Case ID: ohio-st-2d_18/html/0083-01.html
Source: Caselaw Access Project
Author: {"author": "\n      Per Curiam.\n    ", "license": "Public Domain", "url": "https://static.case.law/"}
Date Created: 2024-08-24T03:29:51.129683

International Telephone & Telegraph Corp., Appellant, v. Public Utilities Commission of Ohio et al., Appellees.
    (No. 68-407
    Decided May 14, 1969.)
    
      
      Messrs. Vorys, Sater, Seymour & Pease, Mr. Russell P. Herrold, Jr., and Mr. J. D. Jordan, for appellant.
    
      Mr. Paul W. Brown, attorney general, and Mr. J. Phillip Redich, for appellee Public Utilities Commission of Ohio.
    
      Messrs. Power, Griffith, Jones & Bell, Mr. John Robert Jones, Mr. Sidney B. Griffith, Mr. James F. Bell, Messrs. Squire, Sanders & Dempsey, Mr. John Lonsdale and Mr. Alan P. Buehmavm, for appellee Northern Ohio Telephone Company.
   Per Curiam.

Our determination in this case is limited to the question as to whether the Public Utilities Commission could properly decline to exercise jurisdiction over the application filed by Northern Ohio Telephone Company on October 23, 1967, on the ground that it was not the type of application appropriate under Section 4905.40, Bevised Code.

An examination of Section 4905.40, Bevised Code, discloses that it is a statute which requires prior approval by the commission of all proposed issues of stock and most proposed issues of debt securities by a public utility where the purpose of the issuance is to finance capital improvements, to reorganize the capital structure, to refund certain obligations incurred or to acquire the stock of an-, other public utility. A perusal of the application filed by Northern Ohio on October 23, 1967, reveals that it would accomplish none of these purposes. Instead the application asks for commission approval of an agreement between a telephone company (Northern Ohio) and a public utility holding company (G-eneral Telephone & Electronics Corporation) whereby the telephone company would become a wholly owned subsidiary of the public utilities holding company. We agree with the commission that the contents of the application take it outside the purview of Section 4905.40, Bevised Code.

Appellant argues, however, that the contents of the application bring it within the purview of Section 4905.49, Bevised Code, and that the commission should have considered the application as filed pursuant to that statute.

Section 4905.49, Bevised Code, outlines the procedure for obtaining commission approval of a merger between any two or more telephone companies upon joint application by those companies. The application actually filed October 23, 1967, by Northern Ohio Telephone Company is patently different from the type indicated in Section 4905.49.

Thus the application filed by Northern Ohio Telephone Company on October 23, 1967, does not fit into either the statutory framework of Section 4905.40, Revised Code, pursuant to which it was filed, or of Section 4905.49, Revised Code, under which appellant argues it should have been filed.
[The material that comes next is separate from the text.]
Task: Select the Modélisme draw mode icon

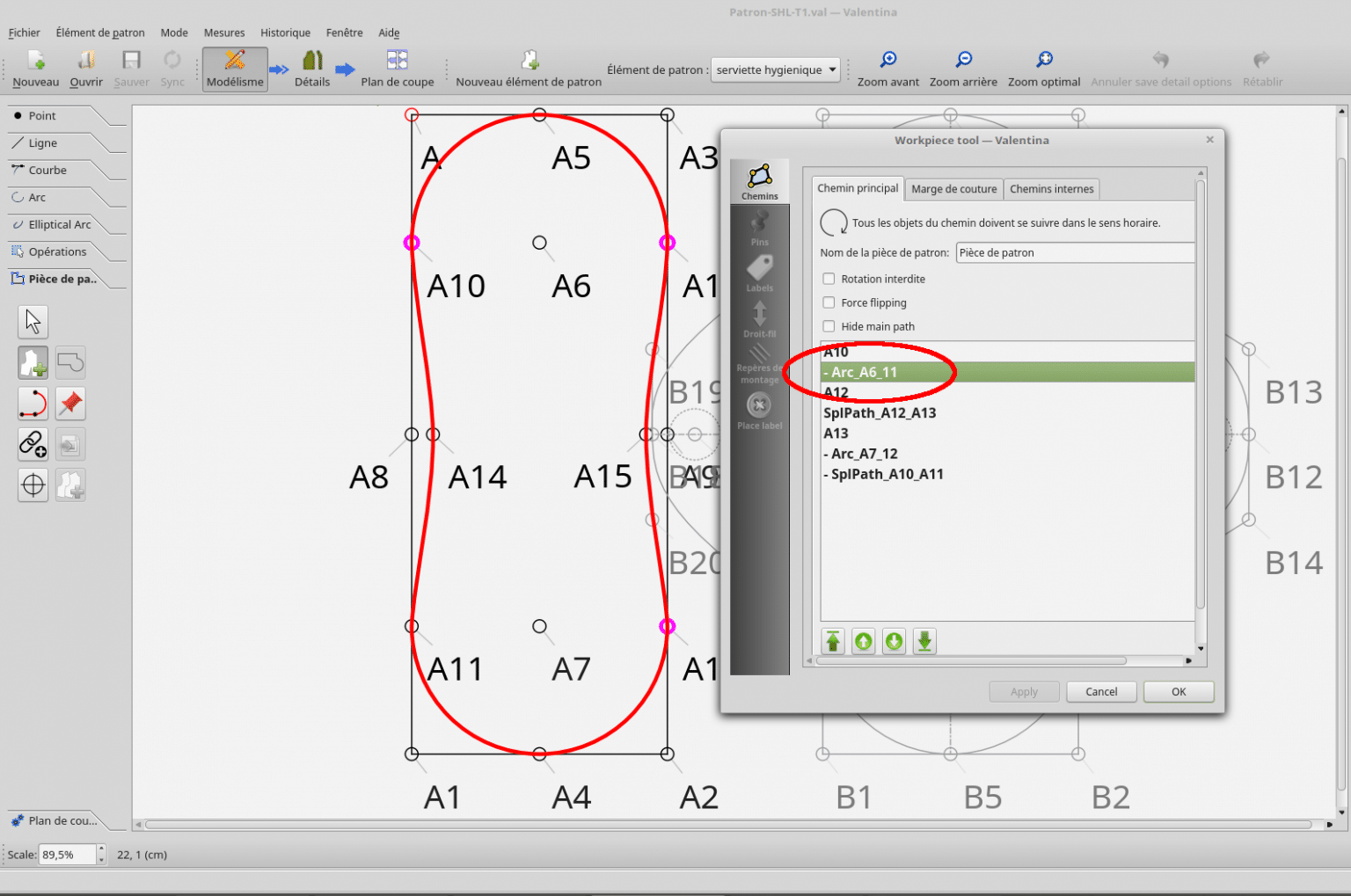Action: tap(235, 61)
It has already been determined by this court that the commission does not have the power to make a company file an application it does not wish to file. Sylvania Rome Telephone Co. v. Pub. Util. Comm., 97 Ohio St. 202. It seems logical to hold, as we do today, that a company cannot require the commission to consider an application which patently fails to meet with statutory conditions.

Accordingly, we affirm the decision of the commission.

Decision affirmed.

Zimmerman, Matthias, O’Neill, Herbert and Duncan, JJ., concur.
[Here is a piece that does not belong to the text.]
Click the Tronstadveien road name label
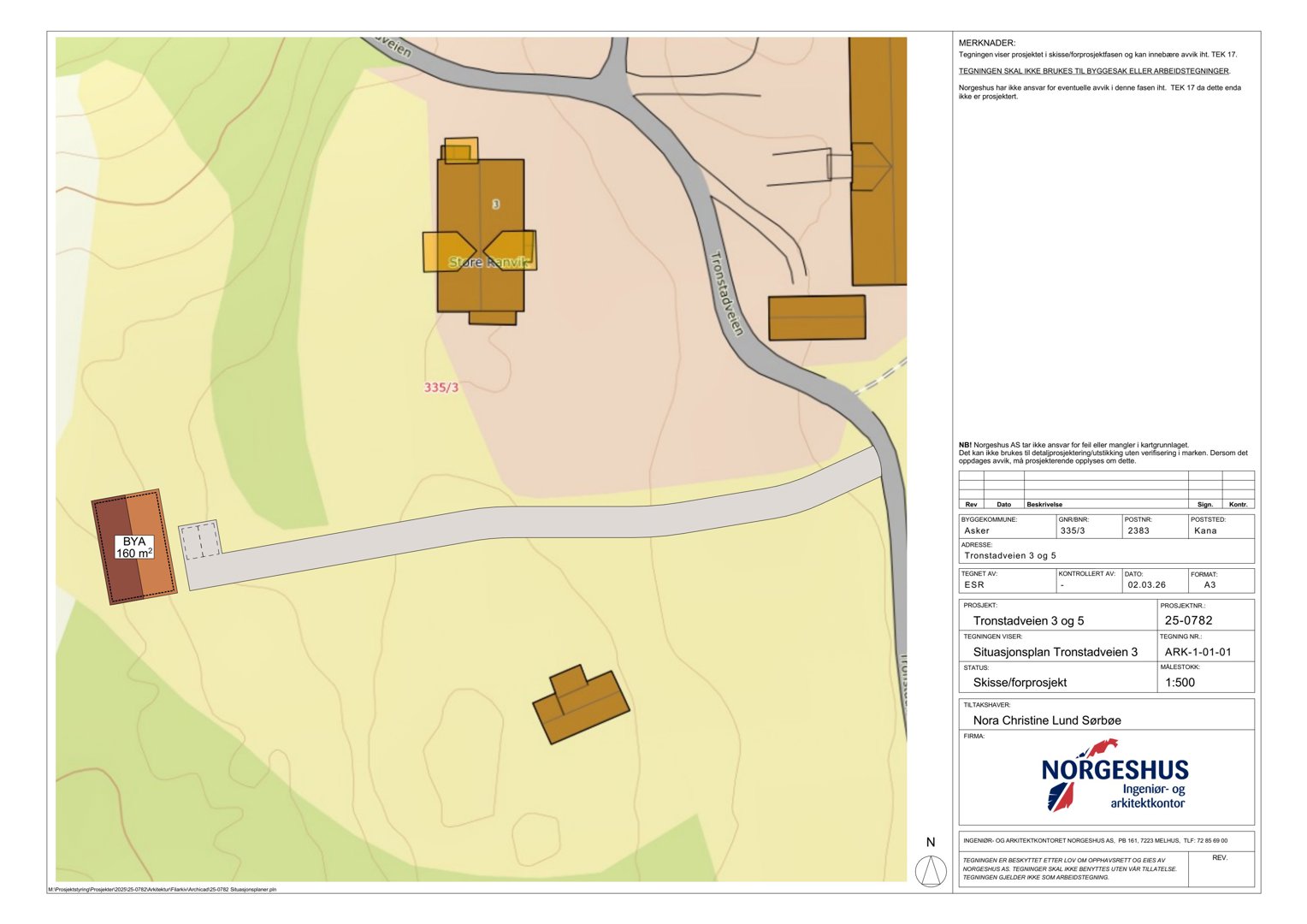728,293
Taut, C. J., concurs in the judgment. 
      
      The application of October 23, 1967, filed by Northern Ohio Telephone Company is titled “In the matter of the Application of NORTHERN OHIO TELEPHONE COMPANY for approval to issue common stock pursuant to a Plan of Reorganization and Merger Agreement to merge New Northern Ohio Telephone Company into Northern Ohio. Telephone Company.”
      New Northern Ohio Telephone Company is not a telephone company in fact, nor a public utility company subject to the jurisdiction of the commission. It is a dummy corporation set up by General Telephone & Electronics Corporation, the entire assets of which consist of a number of shares of General Telephone & Electronics Corporation stock equal to the number of issued and outstanding shares of Northern Ohio Telephone Company. Once Northern Ohio Telephone Company merged with New Northern Ohio Telephone Company, the shares of General Telephone & Electronics Corporation held by New Northern Ohio Telephone Company would be distributed to the existing shareholders of Northern Ohio Telephone Company, with the ultimate effect of making Northern Ohio Telephone Company a wholly owned subsidiary of General Telephone & Electronics Corporation.
      General Telephone & Electronics Corporation is a holding company incorporated in New York. It controls various telephone operating companies and some manufacturing companies in several locations throughout the United States.